Zum Zeitpunkt der NS-Machtübernahme arbeitete er als Referendar am Kasseler Landgericht. Jedoch schon im Februar 1933 verlor er die Stelle. In einer Stellungnahme der Rotenburger Ortspolizeibehörde vom 27. November 1933 ist vom „flüchtigen Referendar Erich Levi“ die Rede. Er wird beschuldigt, zusammen mit dem Kaufmann Hermann Linz II, bei der Herstellung kommunistischer Flugblätter beteiligt gewesen zu sein, woraufhin schon im März 1933 die dafür genutzte Adler-Schreibmaschine konfisziert wurde. In Kenntnis der Tatsache, dass Hermann Linz bei der republiktreuen Staatspartei und im Reichsbanner aktiv war, ist die Anschuldigung, die gegen die beiden erhoben wurde, kaum nachvollziehbar. Aus einem ganz anderen Grund aber ist erklärbar, dass Erich Levi schon im Februar, also Wochen vor Erlass des Gesetzes zur „Wiederherstellung des Berufsbeamtentums“ am 7. April 1933 eine besondere Zielscheibe der neuen Machthaber geworden war. Erich Levi hatte sich nämlich im Laufe des Jahres 1932 mit allen ihm verfügbaren Mitteln öffentlich gegen die antijüdische Hetzkampagne gestellt, welche die lokale NSDAP-Ortsgruppe mit dem Göttinger Propagandisten Rosenthal veranstaltete. Dabei ging es dem NS-Redner darum, den bösartigen Charakter des Talmud nachzuweisen. In einem Offenen Brief, den das Rotenburger Tageblatt am Tag der Veranstaltung abdruckte, ließ Erich Levi die Öffentlichkeit wissen, dass die NSDAP es abgelehnt habe, bei ihrer vorgeblichen „Aufklärungsveranstaltung“ einen jüdischen Talmudexperten in der Diskussion zu Wort kommen zu lassen. Als Konsequenz aus der mangelnden Diskussionsbereitschaft der Rotenburger NSDAP machte Erich Levi die Bevölkerung auf einen Vortrag des aus Rotenburg stammenden Rabbiners Dr.
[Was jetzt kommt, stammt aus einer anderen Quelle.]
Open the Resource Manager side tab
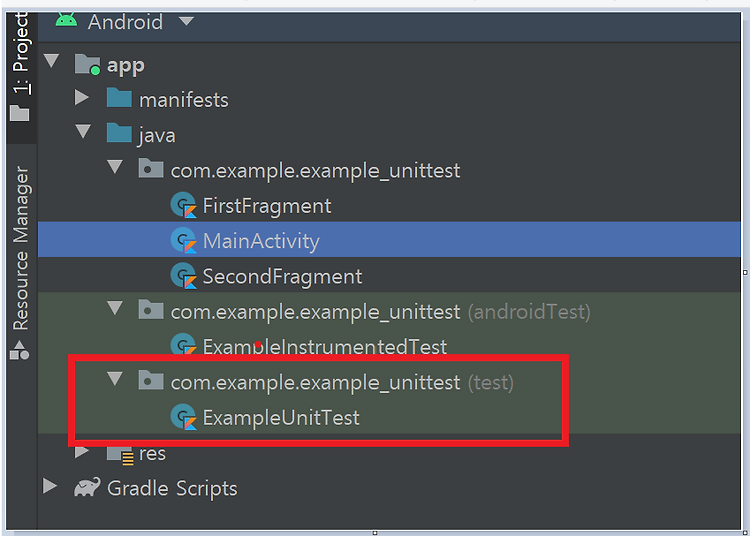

Leopold Neumann aufmerksam: „Die Wahrheit über den Talmud“.

Anzeige des Centralvereins Deutscher Staatsbürger jüdischen Glaubens, Ortsgruppe Rotenburg im Rotenburger Tageblatt v. 1. Juni 1932

Erich Levi konnte sich durch die Flucht nach Holland zunächst dem Zugriff seiner Häscher entziehen. Mit dem Einmarsch der deutschen Truppen in Holland am 10. Mai 1940 war aber sein Schicksal besiegelt. Im April 1943 wurde er von dort aus in das Vernichtungslager Sobibor verschleppt und dort am 9. April 1943 ermordet. Seinen Eltern blieb ein ähnliches Schicksal erspart, sie waren zuvor verstorben. Ihr Domizil in der Rotenburger Brückengasse, das Geburtshaus von Erich Levi, wurde wenige Wochen vor seiner Ermordung zwangsversteigert.